Take the lines below from the one with "Різні канцтовари (не увійшло в" through the one with "[Труд] (200, 2057)" and retype them exactly. Include nothing else, and no pictures.

***** Data for analysis *****

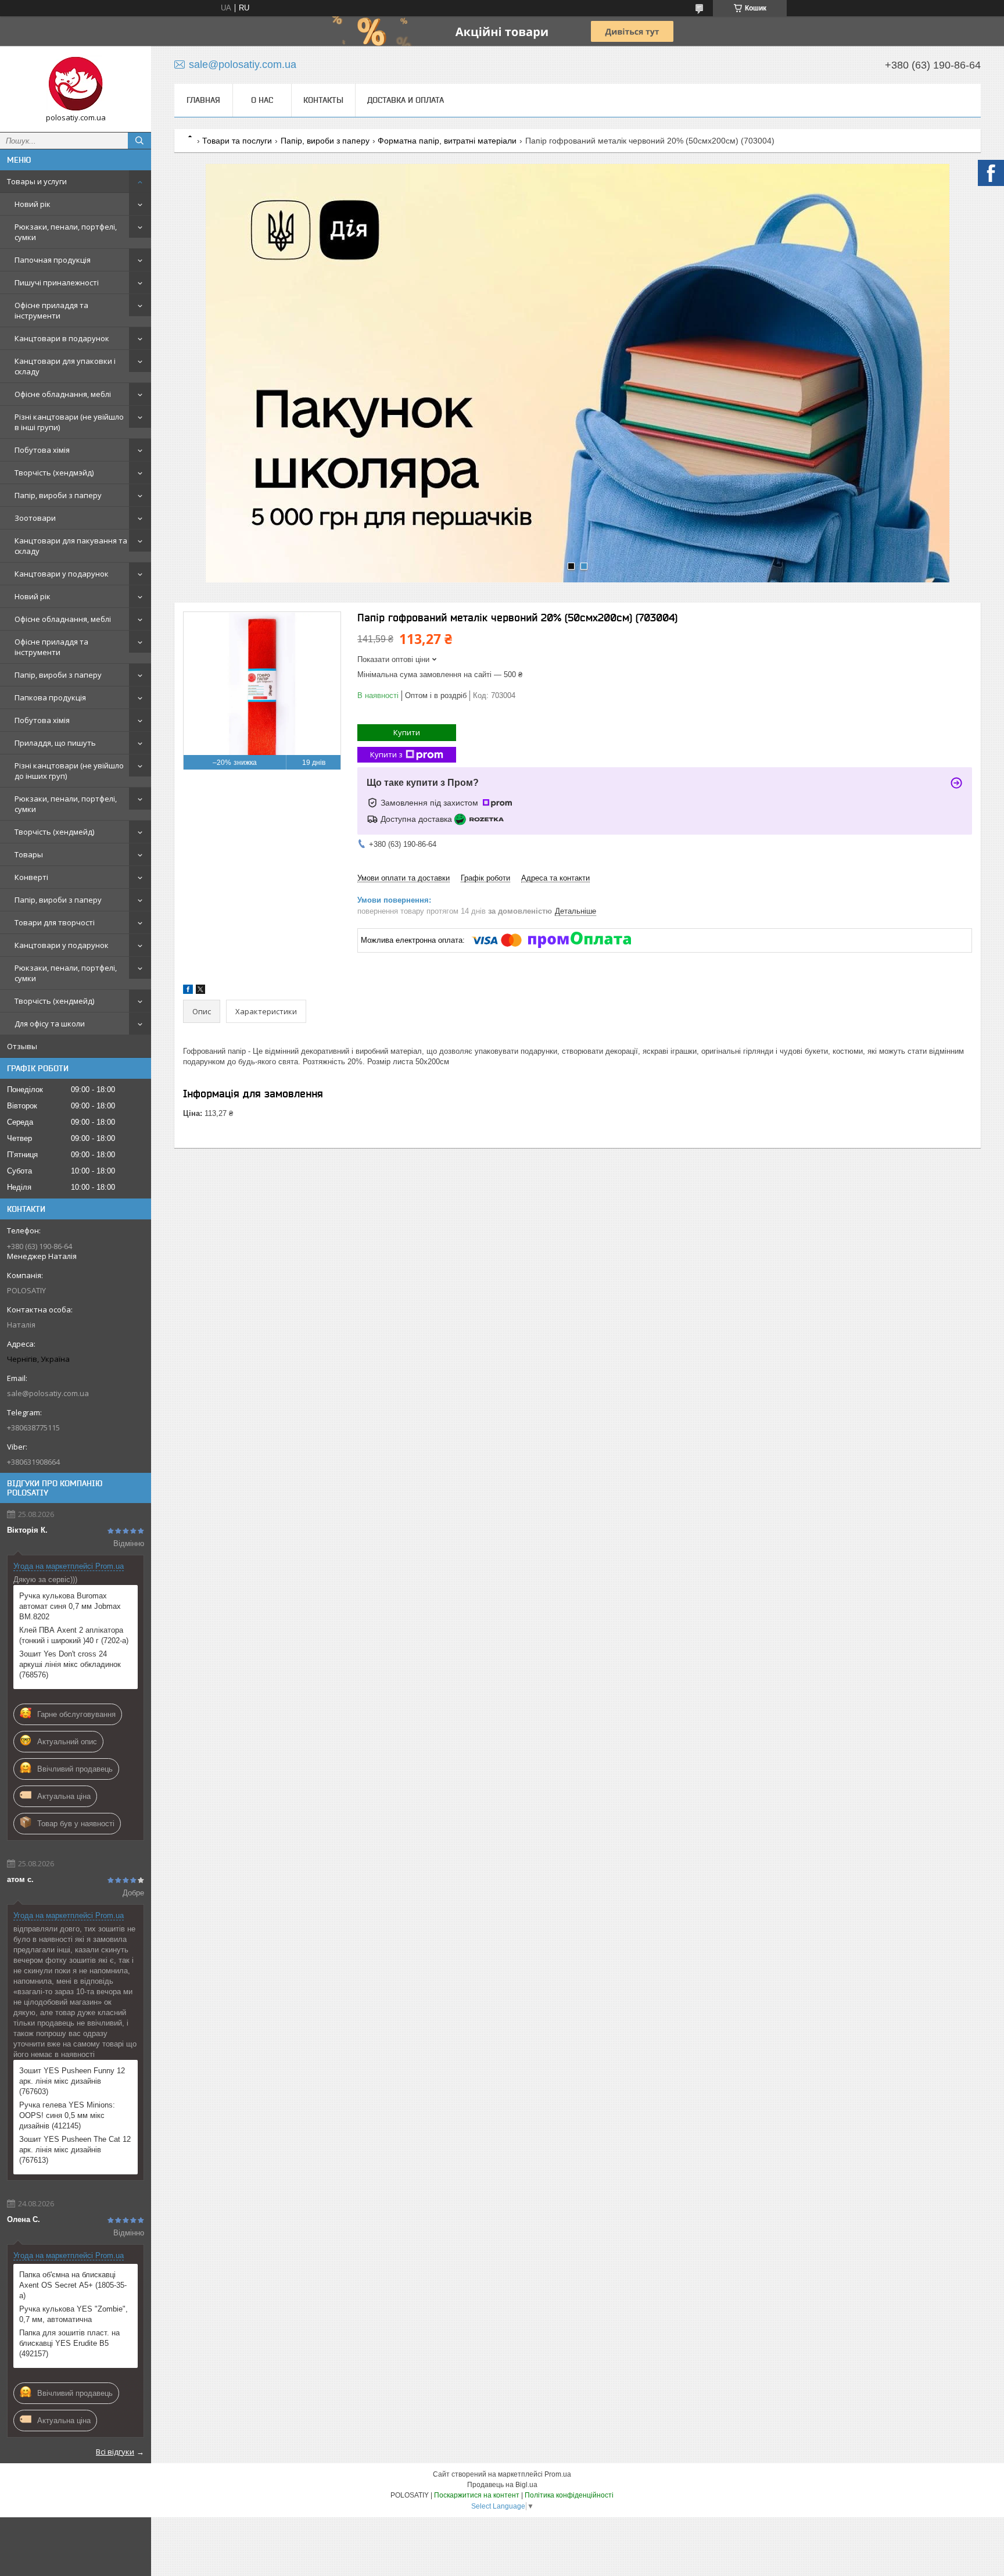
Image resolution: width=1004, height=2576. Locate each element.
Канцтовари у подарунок (62, 573)
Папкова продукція (50, 697)
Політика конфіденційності (569, 2495)
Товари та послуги (237, 140)
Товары (29, 854)
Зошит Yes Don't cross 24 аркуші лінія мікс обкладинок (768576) (70, 1664)
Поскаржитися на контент (476, 2495)
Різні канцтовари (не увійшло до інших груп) (69, 770)
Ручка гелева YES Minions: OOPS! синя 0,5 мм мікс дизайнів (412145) (67, 2115)
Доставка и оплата (405, 100)
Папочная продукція (53, 260)
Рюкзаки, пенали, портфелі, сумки (66, 231)
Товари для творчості (55, 922)
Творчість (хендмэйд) (54, 472)
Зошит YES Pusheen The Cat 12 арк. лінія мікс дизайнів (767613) (75, 2149)
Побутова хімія (42, 450)
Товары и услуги (37, 181)
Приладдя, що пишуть (55, 743)
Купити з (386, 754)
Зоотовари (35, 518)
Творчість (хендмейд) (54, 832)
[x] (200, 991)
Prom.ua (557, 2474)
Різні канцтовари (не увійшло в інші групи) (69, 422)
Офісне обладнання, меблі (63, 394)
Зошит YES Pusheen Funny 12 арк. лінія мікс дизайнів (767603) (72, 2081)
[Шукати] (139, 140)
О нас (262, 100)
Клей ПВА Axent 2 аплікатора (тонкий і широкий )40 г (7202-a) (73, 1635)
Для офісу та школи (50, 1023)
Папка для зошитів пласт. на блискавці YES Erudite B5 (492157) (69, 2343)
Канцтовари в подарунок (62, 338)
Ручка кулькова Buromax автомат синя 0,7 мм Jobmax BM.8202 (70, 1606)
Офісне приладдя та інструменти (51, 310)
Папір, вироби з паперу (58, 495)
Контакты (323, 100)
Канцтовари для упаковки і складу (65, 366)
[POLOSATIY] (75, 84)
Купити (406, 732)
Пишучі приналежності (57, 282)
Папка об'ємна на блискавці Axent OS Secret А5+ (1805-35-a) (73, 2285)
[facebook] (188, 991)
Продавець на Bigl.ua (502, 2485)
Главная (203, 100)
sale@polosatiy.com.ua (48, 1393)
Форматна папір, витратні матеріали (447, 140)
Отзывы (22, 1046)
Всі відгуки (115, 2451)
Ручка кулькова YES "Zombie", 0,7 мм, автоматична (73, 2314)
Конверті (31, 877)
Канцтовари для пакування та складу (71, 545)
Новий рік (33, 204)
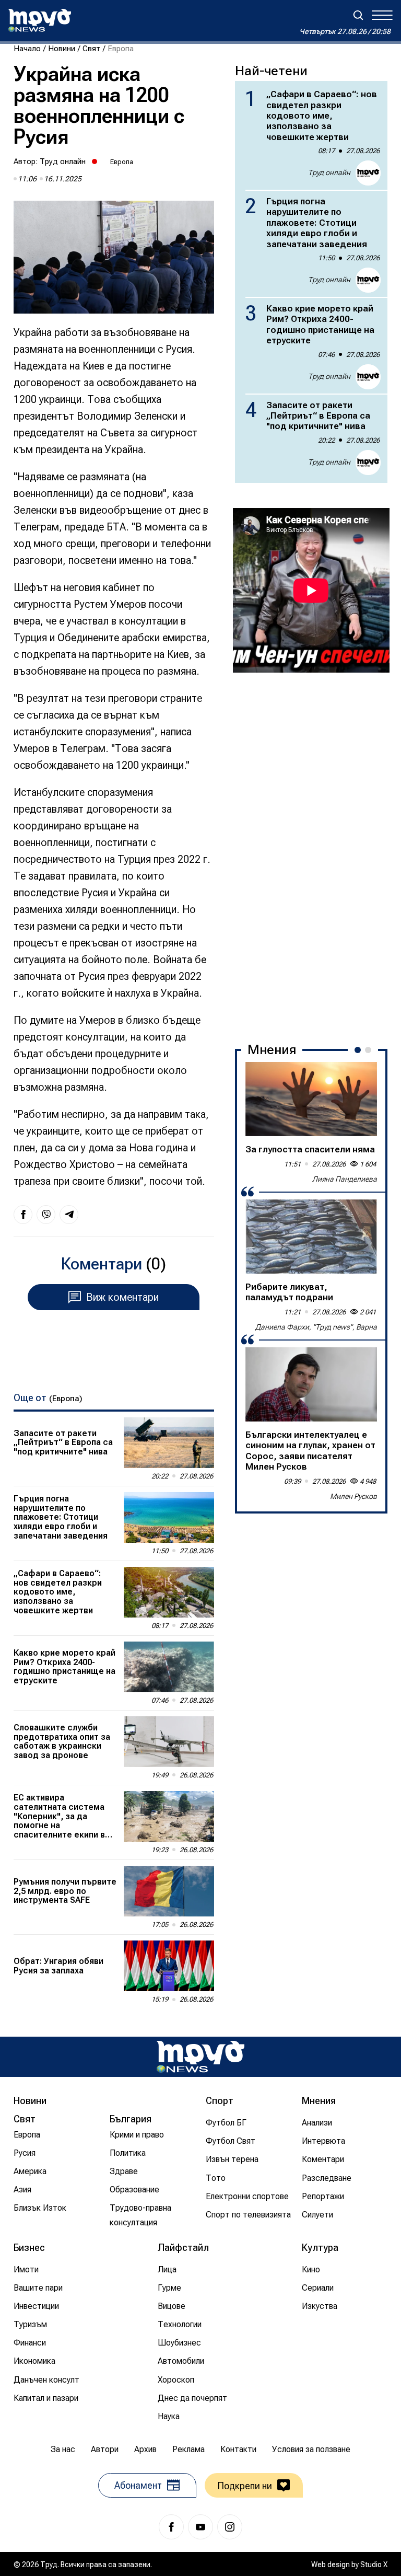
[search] (358, 15)
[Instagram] (229, 2526)
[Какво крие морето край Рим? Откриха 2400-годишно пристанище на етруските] (169, 1667)
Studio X (373, 2564)
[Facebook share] (23, 1214)
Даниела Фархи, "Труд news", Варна (316, 1327)
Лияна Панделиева (344, 1179)
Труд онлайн (63, 161)
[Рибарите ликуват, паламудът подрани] (311, 1236)
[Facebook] (171, 2526)
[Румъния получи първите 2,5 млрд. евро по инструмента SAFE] (169, 1891)
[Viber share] (46, 1214)
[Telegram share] (69, 1214)
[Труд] (200, 2057)
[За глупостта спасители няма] (311, 1099)
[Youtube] (200, 2526)
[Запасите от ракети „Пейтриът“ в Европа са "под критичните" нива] (169, 1442)
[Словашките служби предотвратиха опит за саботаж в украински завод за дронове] (169, 1741)
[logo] (39, 20)
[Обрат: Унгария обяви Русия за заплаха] (169, 1965)
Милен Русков (353, 1496)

*****

Answer
Різні канцтовари (не увійшло в інші групи) (69, 422)
Офісне обладнання, меблі (63, 394)
Зошит YES Pusheen Funny 12 арк. лінія мікс дизайнів (767603) (72, 2081)
[Шукати] (139, 140)
О нас (262, 100)
Клей ПВА Axent 2 аплікатора (тонкий і широкий )40 г (7202-a) (73, 1635)
Для офісу та школи (50, 1023)
Папка для зошитів пласт. на блискавці YES Erudite B5 (492157) (69, 2343)
Канцтовари в подарунок (62, 338)
Ручка кулькова Buromax автомат синя 0,7 мм Jobmax BM.8202 (70, 1606)
Офісне приладдя та інструменти (51, 310)
Папір, вироби з паперу (58, 495)
Контакты (323, 100)
Канцтовари для упаковки і складу (65, 366)
[POLOSATIY] (75, 84)
Купити (406, 732)
Пишучі приналежності (57, 282)
Папка об'ємна на блискавці Axent OS Secret А5+ (1805-35-a) (73, 2285)
[facebook] (188, 991)
Продавець на Bigl.ua (502, 2485)
Главная (203, 100)
sale@polosatiy.com.ua (48, 1393)
Форматна папір, витратні матеріали (447, 140)
Отзывы (22, 1046)
Всі відгуки (115, 2451)
Ручка кулькова YES "Zombie", 0,7 мм, автоматична (73, 2314)
Конверті (31, 877)
Канцтовари для пакування та складу (71, 545)
Новий рік (33, 204)
[search] (358, 15)
[Instagram] (229, 2526)
[Какво крие морето край Рим? Откриха 2400-годишно пристанище на етруските] (169, 1667)
Studio X (373, 2564)
[Facebook share] (23, 1214)
Даниела Фархи, "Труд news", Варна (316, 1327)
Лияна Панделиева (344, 1179)
Труд онлайн (63, 161)
[Рибарите ликуват, паламудът подрани] (311, 1236)
[Facebook] (171, 2526)
[Румъния получи първите 2,5 млрд. евро по инструмента SAFE] (169, 1891)
[Viber share] (46, 1214)
[Telegram share] (69, 1214)
[Труд] (200, 2057)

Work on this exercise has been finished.